Dynamic changes in inflammation‐related indicators can promptly capture tumor recurrence signals, providing early warnings for intervention timing selection. Multiomics analysis of solitary fibrous tumors of the central nervous system shows that the inflammatory molecular subtype—regulated by both hypoxia and inflammation—has significantly higher recurrence and metastasis risks than other subtypes. FER kinase inhibitors can reduce recurrence risk by inhibiting inflammation‐related proliferation signals [185]. In colorectal cancer patients after treatment, the recurrence risk of the high‐risk subgroup in the MALMPS model continues to increase, and its inflammation activation characteristics are associated with abnormalities in the IGF‐1R and Wnt/β‐catenin pathways, providing clues for selecting recurrence intervention targets [182]. In non‐Hodgkin lymphoma patients after CAR‐T treatment, those with persistent high‐inflammatory characteristics indicated by the InflaMix model have significantly higher recurrence rates, and dynamic monitoring of this model's indicators can detect disease progression earlier than imaging [181]. These findings confirm that inflammatory markers can serve as “dynamic scales” for tumor recurrence monitoring, facilitating precise intervention. In summary, inflammation‐related markers play key roles throughout the entire tumor diagnosis and treatment cycle, from early screening to recurrence monitoring. With technological advancements, their clinical value will be further highlighted, providing solid support for personalized diagnosis and treatment.

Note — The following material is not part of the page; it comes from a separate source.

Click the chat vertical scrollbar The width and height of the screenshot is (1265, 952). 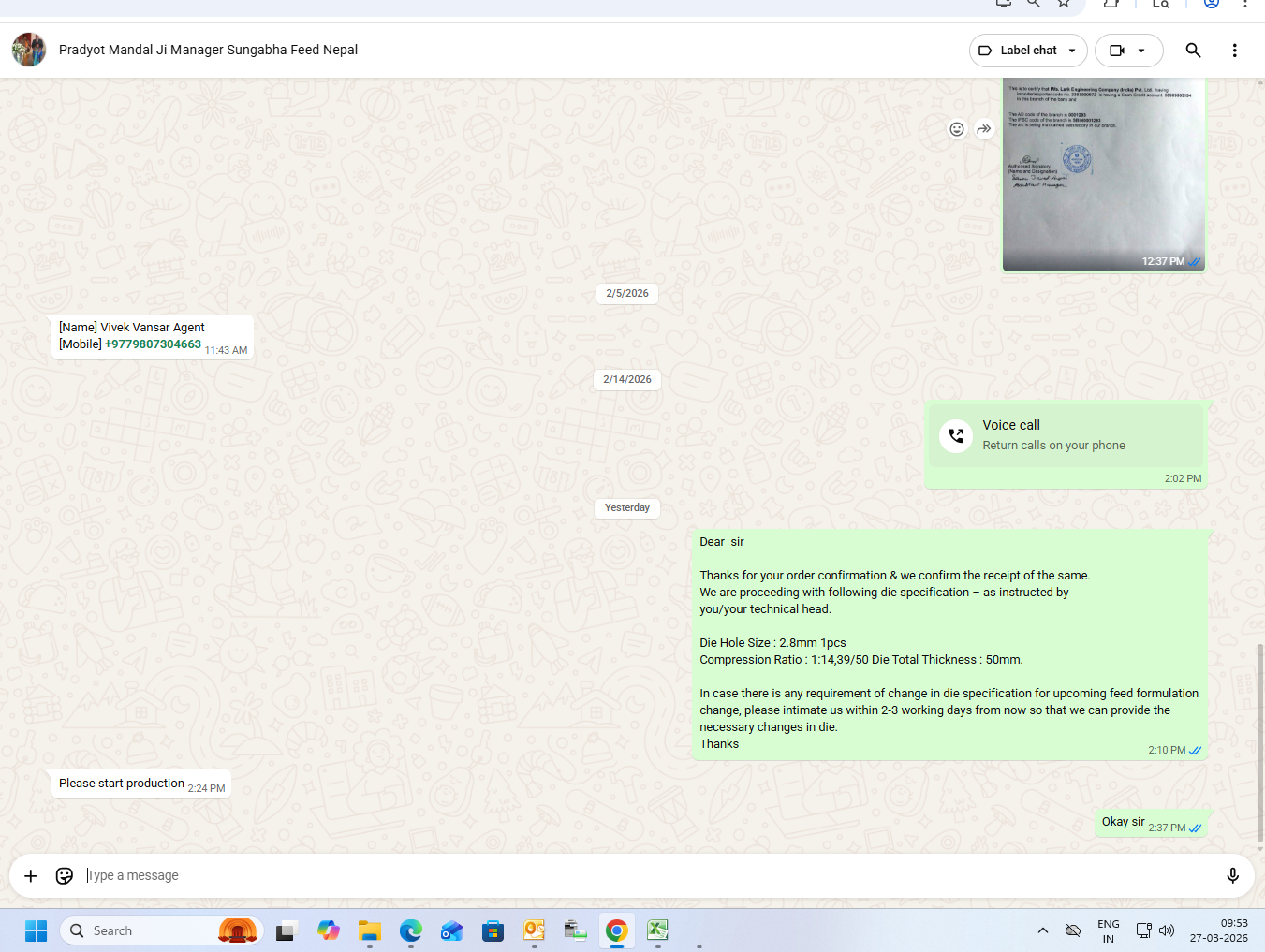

Combined Treatment Regimens
4.3
Inflammation is not only a core driver of inflammation‐to‐tumor transformation but also plays a key role in tumor therapeutic resistance. Whether it is immunotherapy, chemotherapy, radiotherapy, or surgery, chronic or treatment‐related acute inflammation can weaken therapeutic efficacy and induce chemoresistance by remodeling the tumor microenvironment, activating abnormal signaling pathways, and sheltering residual tumor cells [186]. Deciphering the unique mechanisms by which inflammation induces resistance in different treatment modalities is key to breaking through clinical treatment bottlenecks. Abnormal activation of inflammatory cells, overactivation of inflammatory pathways, and abnormal secretion of inflammatory factors collectively constitute the key microenvironmental basis for tumor progression. Targeted anti‐inflammatory agents addressing these core elements, when combined with clinical modalities such as chemotherapy, immunotherapy, and radiotherapy, can enhance efficacy and reduce toxicity by precisely regulating inflammatory responses, emerging as an important direction in tumor treatment as shown in Table 3.

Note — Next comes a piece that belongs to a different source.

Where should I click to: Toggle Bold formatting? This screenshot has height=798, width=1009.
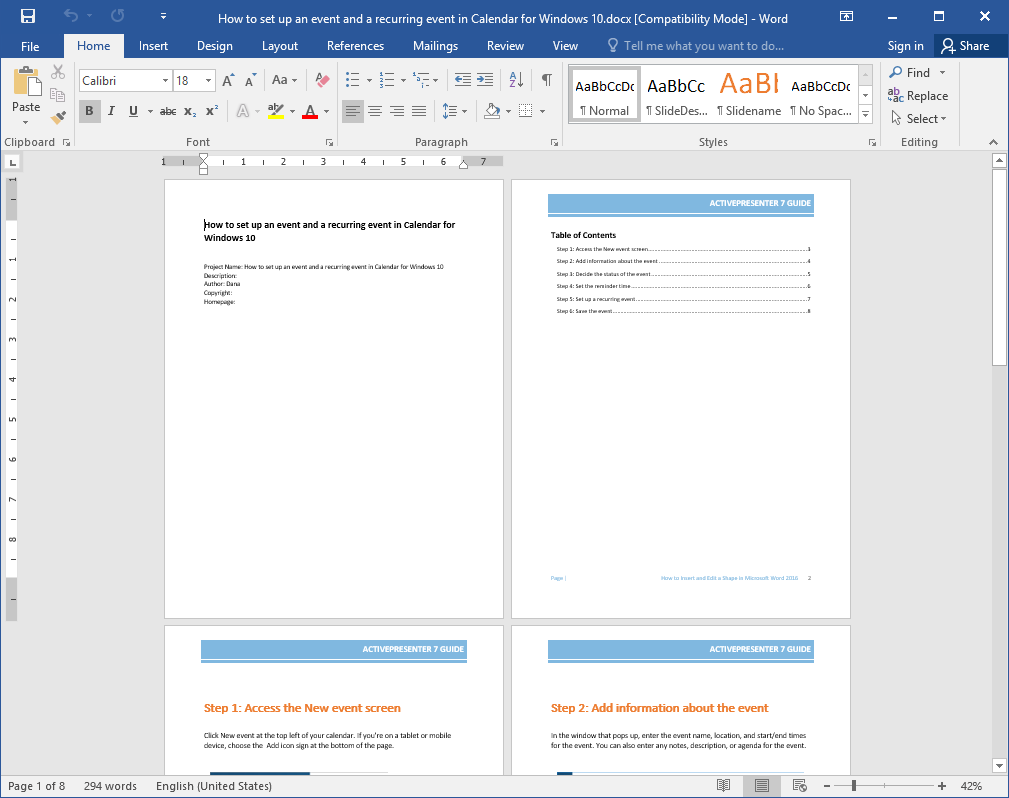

In various tumor treatments, inflammation serves as a core link inducing resistance, weakening therapeutic effects by remodeling the immune microenvironment and activating abnormal signaling pathways. In immunotherapy, a Treg‐CAF immunosuppressive niche forms at the tumor margin in nonalcoholic fatty liver disease‐related hepatocellular carcinoma; TNFSF14‐TNFRSF14 signaling mediates their interaction, leading to anti‐PD‐1 treatment resistance [187]; TH17 cells inhibit epithelial chemokine expression via C/EBPβ, impeding immune cell infiltration; meanwhile, coexpression of NOS2/COX2 in ER‐negative breast cancer constructs an “immune desert,” both reducing immunotherapy sensitivity [188]. In chemotherapy, in cancers such as PDAC, chemotherapy stress induces JAK1‐mediated TLR3 phosphorylation and nuclear translocation; nuclear TLR3 activates the c‐Myc pathway via PRMT5, enhancing cancer cell invasiveness and inhibiting apoptosis, leading to chemotherapy resistance [188]; Temozolomide‐induced senescence of glioblastoma cells is accompanied by local inflammation; the p21CIP1–CDK1/2 axis mediates G2 arrest and endoreplication, becoming a hidden danger for recurrence and resistance [198]. In targeted therapy, PTEN deletion and CXCR2 overexpression drive enzalutamide resistance in castration‐resistant prostate cancer bone metastases; their abnormalities remodel the microenvironment by recruiting inflammatory suppressor cells such as MDSCs and Tregs, synergistically weakening targeted efficacy [189].
Abnormal recruitment and functional polarization of inflammatory cells are core causes of the tumor immunosuppressive microenvironment; targeted regulation of inflammatory cells can open new pathways for clinical treatment. In breast cancer, tumors reprogram bone marrow granulopoiesis, promoting the transformation of neutrophils to an immunosuppressive phenotype and accelerating metastatic spread. Anti‐IL‐1β therapy can reverse this reprogramming process, restore normal neutrophil function, and reduce lung metastasis risk [190]. For “cold tumors” (poorly immunogenic tumors), combination therapy with mitochondrial complex I inhibitors and TLR agonists can “educate” neutrophils to acquire antitumor properties: TLR agonists enhance neutrophil granule secretion and NADPH oxidase expression via NF‐κB signaling, while complex I inhibitors amplify oxidative damage. Together, they synergistically induce neutrophil‐mediated antitumor effects [199]. In lung tumors, acute inflammation can drive the transformation of macrophages to a tumor‐killing phenotype; by targeting and regulating the inflammatory characteristics of macrophages, their functions can be reprogrammed to enhance antitumor immunity, providing an auxiliary strategy for lung cancer immunotherapy [191].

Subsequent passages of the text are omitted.